Each Link can hold a different weapon, including classic Zelda power-ups like bombs, arrows, and the flame torch. Instead of normal rupees, Four Swords Adventures distributes power gems, which give strength boosts. This gives the game a competitive edge, as players try to grab more money than the others.
Unfortunately, the weapons and power-ups aren't persistent. At the start of each level, everyone is back to square one. This is something of a downer, because power or skill retention really heightens the competition.
Four Swords Adventures stands in contrast to Final Fantasy: Crystal Chronicles, which took advantage of each player's individual GBA screen to control spell settings and items during the game. In Four Swords Adventures, the GBA screen isn't used for settings. Instead, whenever one of the four Links drops away into a dungeon or house, he disappears from the main screen and pops up on the individual GBA screen. In this sense, two Links can be off exploring one area while two others chat up some NPCs in another. It's a smart, fun use of the GBA connectivity.
Crystal Chronicles had a lackluster single-player game, which ultimately doomed it from the start. Four Swords' single player is surprisingly decent and doesn't require a GBA. When you use a normal controller, the dungeons are just shown as an overlaid screen.

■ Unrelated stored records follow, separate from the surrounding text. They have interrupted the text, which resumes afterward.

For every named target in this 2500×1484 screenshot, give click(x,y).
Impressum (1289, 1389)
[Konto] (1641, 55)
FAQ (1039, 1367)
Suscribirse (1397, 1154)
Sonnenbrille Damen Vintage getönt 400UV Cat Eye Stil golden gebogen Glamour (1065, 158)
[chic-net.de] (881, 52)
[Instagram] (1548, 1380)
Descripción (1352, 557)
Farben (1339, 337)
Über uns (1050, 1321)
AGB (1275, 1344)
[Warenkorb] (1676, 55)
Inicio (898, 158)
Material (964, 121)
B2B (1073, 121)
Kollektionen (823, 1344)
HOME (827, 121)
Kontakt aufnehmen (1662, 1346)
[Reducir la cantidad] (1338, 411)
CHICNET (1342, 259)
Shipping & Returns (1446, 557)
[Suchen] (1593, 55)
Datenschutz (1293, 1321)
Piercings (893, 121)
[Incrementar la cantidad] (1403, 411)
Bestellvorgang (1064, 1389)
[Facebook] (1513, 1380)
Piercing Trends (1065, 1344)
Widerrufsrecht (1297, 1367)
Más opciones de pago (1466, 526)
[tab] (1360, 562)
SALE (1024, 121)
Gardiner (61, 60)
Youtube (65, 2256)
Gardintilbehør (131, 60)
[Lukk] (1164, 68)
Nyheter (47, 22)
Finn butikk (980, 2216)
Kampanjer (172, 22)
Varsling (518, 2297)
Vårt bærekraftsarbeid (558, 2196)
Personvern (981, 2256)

In the single player mode, you control the four Links at once, but only the first Link will take battle damage. The order of the various Links can be alternated, similar to The Lost Vikings character switching setup. The three Links you aren't using will remain stationary and immune to damage, though here's also an option to organize the four Links in several battle patterns, including vertical and horizontal rows, a square and a powerful diamond (back-to-back). While in a battle formation, each Link takes on damage, but the formations allow you to push heavy blocks in unison, crucial for solving many of the game's puzzles.
In addition to the Hyrulean Adventure, there's also a multiplayer versus mode called Shadow Battle. The individual GBA screens work well here, when all the different Links go into ninja mode, hiding out to catch their doppelgangers unaware. It's not nearly as exciting as the main game, but does offer some extra incentive.
Graphically, Four Swords Adventures is an odd mix of cheap 2D SNES sprites and nice Gamecube particle effects. It looks a lot like the GBA game, but now wears fancier pants and shows off upgraded visual flourishes, like Wind Waker style curly-Q air poofs. Still, much of the technology has clearly been ported over from the GBA, creating an inconsistent feel.
The music, however, will be instantly familiar to Zelda fans. Borrowing liberally from the Wind Waker, the sounds reprise classic Zelda tunes and work perfectly to set the mood.
As a pleasant bonus, a GBA link cable is included with the game, but to really encourage this GBA connectivity feature, Nintendo should pack a link cable with every GBA sold. Like Crystal Chronicles, it requires all players to be using GBAs as their controllers, which does limit the game's appeal. For that matter, Four Swords Adventures would have been a terrific online game, but Nintendo just refuses to go that way.
There's no question that The Legend of Zelda: Four Swords Adventures handily trumps Final Fantasy: Crystal Chronicles as the best example of Nintendo's connectivity plan and serves up some fun multiplayer gaming. However, the required use of the GBA for multiplayer does limit the play potential. Provided you have the friends and the hardware for it, though, these Four Swords have one bright future.